対象の文章:
──────────────────────────────

そうすると、引用例記載の発明は、本願発明の構成の全てを具備しているから、本願発明は、引用例記載の発明である。

3.補正却下の決定について
当審における、平成17年3月31日付の手続補正(以下、「本件補正」という。)についての補正却下の決定について検討する。

請求人は、平成18年4月17日付の意見書において、補正却下の決定の理由に対して、概ね次のように主張している。
(ア)引用例における曲り樋は、所謂、シールパッキング方式の接続方式が前提のものであるのに対し、本願補正発明における軒樋の曲り継手は、所謂、接着方式の接続方式が前提のものであるから接続方式が基本的に全く相違している。

──────────────────────────────

提供情報:
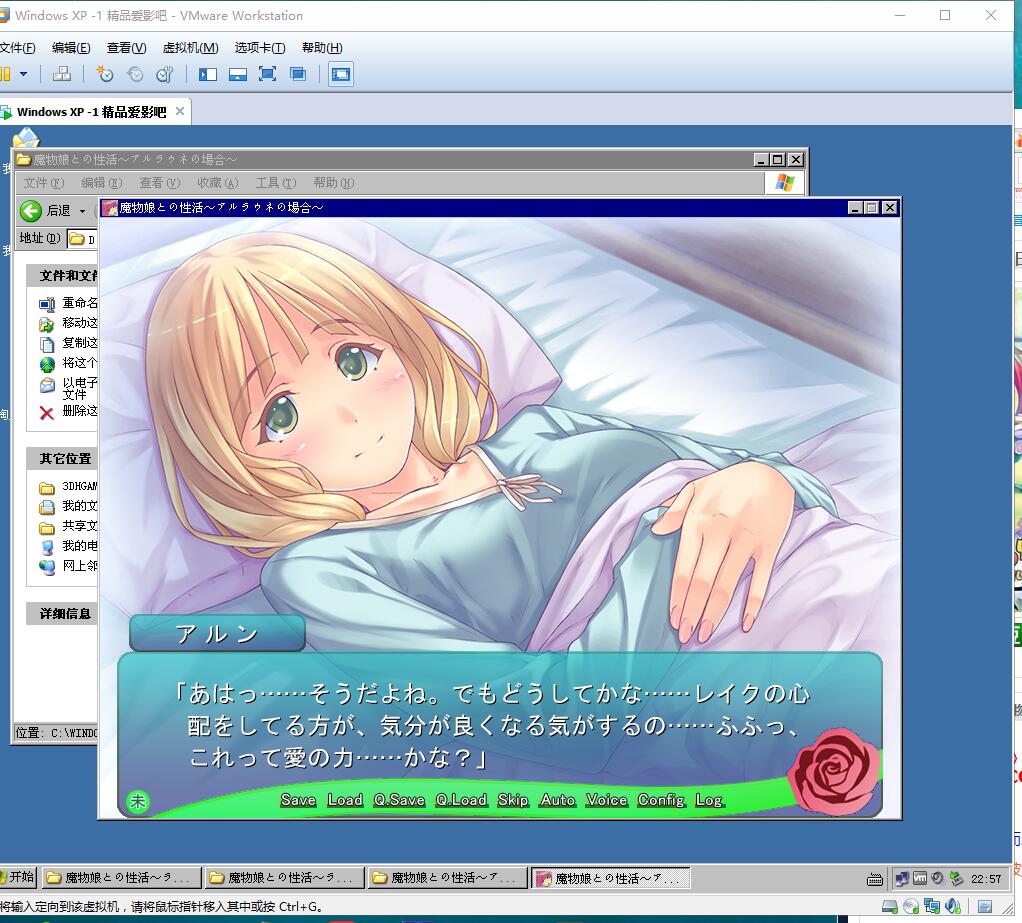
Task: Open the back button history dropdown
Action: point(83,211)
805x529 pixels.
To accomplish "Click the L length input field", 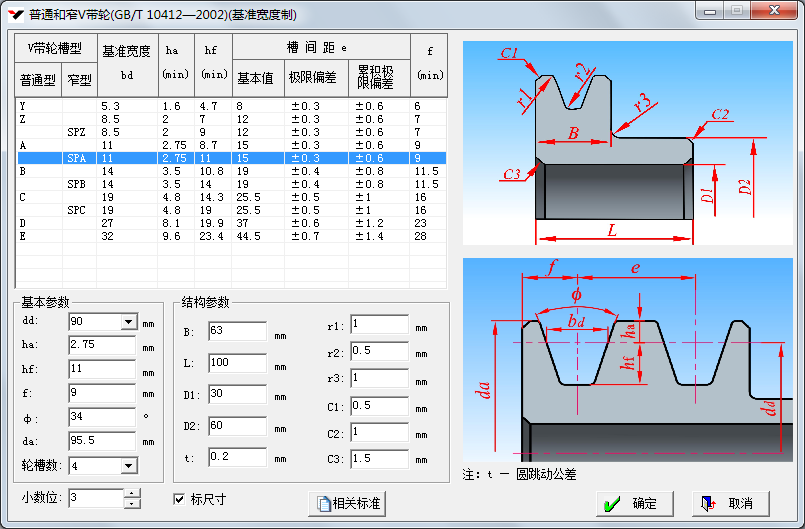I will 237,363.
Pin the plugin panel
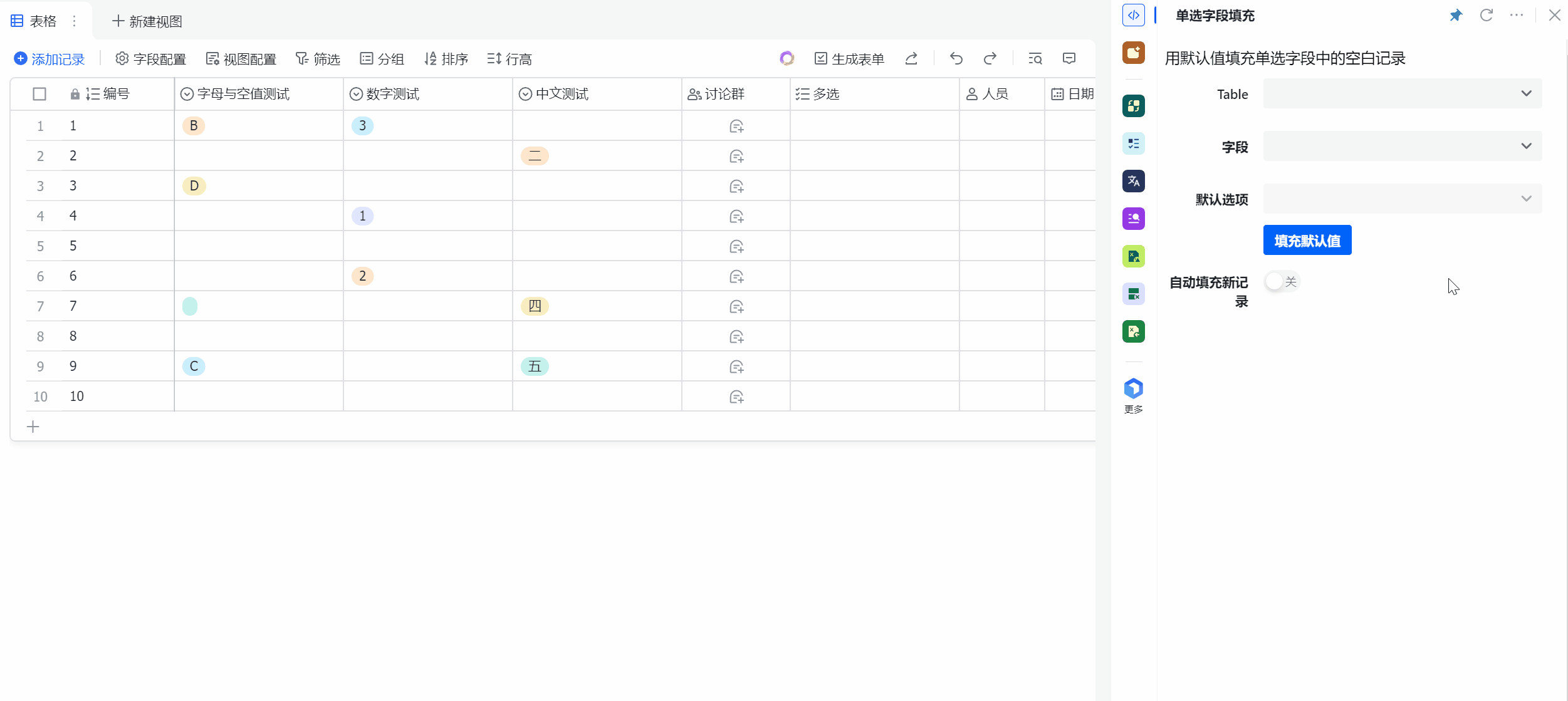This screenshot has width=1568, height=701. 1455,15
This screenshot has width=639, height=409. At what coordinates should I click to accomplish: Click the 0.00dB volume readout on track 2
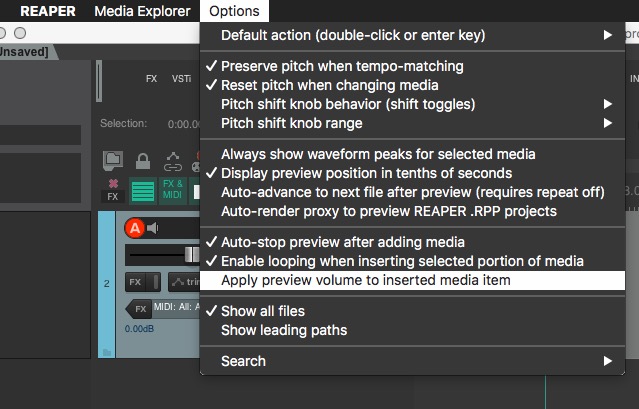point(139,328)
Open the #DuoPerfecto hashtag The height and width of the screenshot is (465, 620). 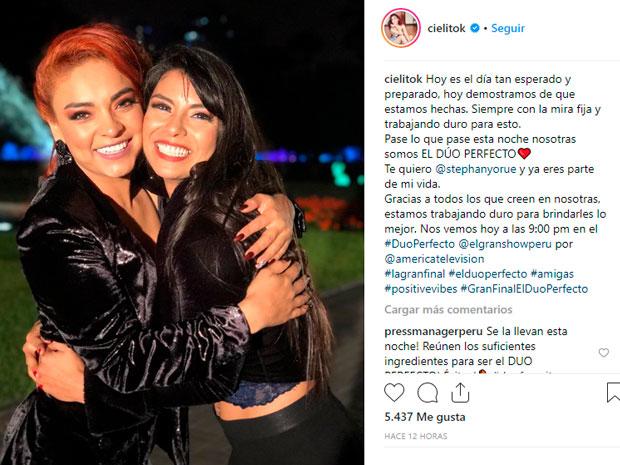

──────────────────────────────

課題:
1. 対象の文章のうち、「そうすると、引用例記載の発明」から「概ね次のように主張している。」までをそのまま書き写すこと。
2. 対象の文章によれば、請求人の意見書は何年何月何日付か。
一覧は対象の文章とは別の資料である。

解答:
1.
そうすると、引用例記載の発明は、本願発明の構成の全てを具備しているから、本願発明は、引用例記載の発明である。

3.補正却下の決定について
当審における、平成17年3月31日付の手続補正(以下、「本件補正」という。)についての補正却下の決定について検討する。

請求人は、平成18年4月17日付の意見書において、補正却下の決定の理由に対して、概ね次のように主張している。

2. 平成18年4月17日付である。